I don’t want to give the impression that Dr. Murrell was some sort of crackpot, because this book would have been a valuable resource in its day – it had 15 editions and was published until 1936. And secondly, and if you’re a cardiologist you already know this, Dr. Murrell was the first person to advocate the use of nitroglycerin for angina pectoris (2). Angina pectoris literally means “strangling of the chest” and the pain is often an indicator of a more serious cardiac issue, usually coronary artery disease. The amazing thing is that we still use nitroglycerin today. So Dr. Murrell has his place in medical history, and was no slouch.
So in getting back to Dr. Murrell’s “What to Do in Cases of Poisoning”, here are some of the highlights, along with selected poisons I have written about previously – with some snark by your’s truly thrown in for good measure.
“If sent for to a case of poisoning go at once — the patient’s life may depend on your prompt attendance. If at night, do not stop to dress — scanty attire is permissible on these occasions.”
This is sound advice if it takes you an hour to get dressed, and it makes we wonder what “scanty atire” was for Dr. Murrell back in the 1880s. On second thought, I don’t want to know what he was up to.
“Do not go without a stomach-pump and remember that you will require your hypodermic syringe, and very likely the solution of atropia (atropine). Your knowledge of the treatment of cases of poisoning may be excellent, but if you are without the requisite appliances you are of very little use”

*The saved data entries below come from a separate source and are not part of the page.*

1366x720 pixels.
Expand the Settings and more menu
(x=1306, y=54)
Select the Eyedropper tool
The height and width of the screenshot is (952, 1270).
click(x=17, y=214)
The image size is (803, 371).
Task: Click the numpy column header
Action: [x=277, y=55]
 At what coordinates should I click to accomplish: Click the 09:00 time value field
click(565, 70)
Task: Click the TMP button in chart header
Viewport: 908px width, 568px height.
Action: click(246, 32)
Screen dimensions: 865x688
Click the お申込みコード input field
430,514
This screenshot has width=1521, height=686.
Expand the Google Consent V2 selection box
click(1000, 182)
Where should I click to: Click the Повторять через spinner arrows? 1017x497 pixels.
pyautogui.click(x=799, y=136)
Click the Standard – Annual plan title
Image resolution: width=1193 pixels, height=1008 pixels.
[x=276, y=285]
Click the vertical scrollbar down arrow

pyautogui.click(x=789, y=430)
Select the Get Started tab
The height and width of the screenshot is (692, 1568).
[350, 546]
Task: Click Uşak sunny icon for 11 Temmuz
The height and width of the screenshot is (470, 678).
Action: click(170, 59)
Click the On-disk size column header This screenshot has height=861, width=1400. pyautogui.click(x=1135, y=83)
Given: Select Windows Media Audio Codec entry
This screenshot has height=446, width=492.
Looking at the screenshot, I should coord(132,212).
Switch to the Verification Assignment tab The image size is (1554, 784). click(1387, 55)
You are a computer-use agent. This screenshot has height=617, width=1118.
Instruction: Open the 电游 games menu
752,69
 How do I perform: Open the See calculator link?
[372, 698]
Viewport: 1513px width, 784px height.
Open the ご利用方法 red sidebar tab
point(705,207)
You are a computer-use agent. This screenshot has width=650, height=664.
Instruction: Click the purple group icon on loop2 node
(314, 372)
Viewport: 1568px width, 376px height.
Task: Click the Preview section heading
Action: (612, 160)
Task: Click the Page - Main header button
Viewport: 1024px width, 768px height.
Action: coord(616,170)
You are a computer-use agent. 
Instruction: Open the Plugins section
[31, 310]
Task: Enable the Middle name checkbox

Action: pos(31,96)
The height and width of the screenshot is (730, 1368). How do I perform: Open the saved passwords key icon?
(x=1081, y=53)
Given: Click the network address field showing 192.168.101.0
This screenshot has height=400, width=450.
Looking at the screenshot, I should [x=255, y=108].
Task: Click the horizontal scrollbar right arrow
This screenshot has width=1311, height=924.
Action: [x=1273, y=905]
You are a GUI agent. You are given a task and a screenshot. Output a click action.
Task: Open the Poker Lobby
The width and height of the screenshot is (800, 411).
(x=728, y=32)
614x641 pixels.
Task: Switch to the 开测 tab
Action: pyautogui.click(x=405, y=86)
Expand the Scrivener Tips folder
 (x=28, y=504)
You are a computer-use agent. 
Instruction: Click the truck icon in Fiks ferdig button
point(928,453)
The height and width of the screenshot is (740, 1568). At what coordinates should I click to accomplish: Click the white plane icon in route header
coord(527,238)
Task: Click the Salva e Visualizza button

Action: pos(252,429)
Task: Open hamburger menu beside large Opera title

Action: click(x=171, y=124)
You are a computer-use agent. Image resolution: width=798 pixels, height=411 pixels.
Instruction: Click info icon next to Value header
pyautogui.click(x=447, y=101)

Needing a stomach pump, that was interesting. Calling it an appliance is even better. But back then the stomach pump was used for nearly everything – some even did double duty and were used for enemas. Ewww, careful which end you stick down my throat, Doc. Nowadays we call a “stomach pump” a “gastric lavage.” Sounds more legit, doesn’t it? But the idea was to get rid of whatever poison was in the stomach. There’s a debate among clinicians today as to the utility of gastric lavage, which has really fallen out of favor in the last 20 years (3). The consensus seems to be that it is of little practical use except for some extreme situations.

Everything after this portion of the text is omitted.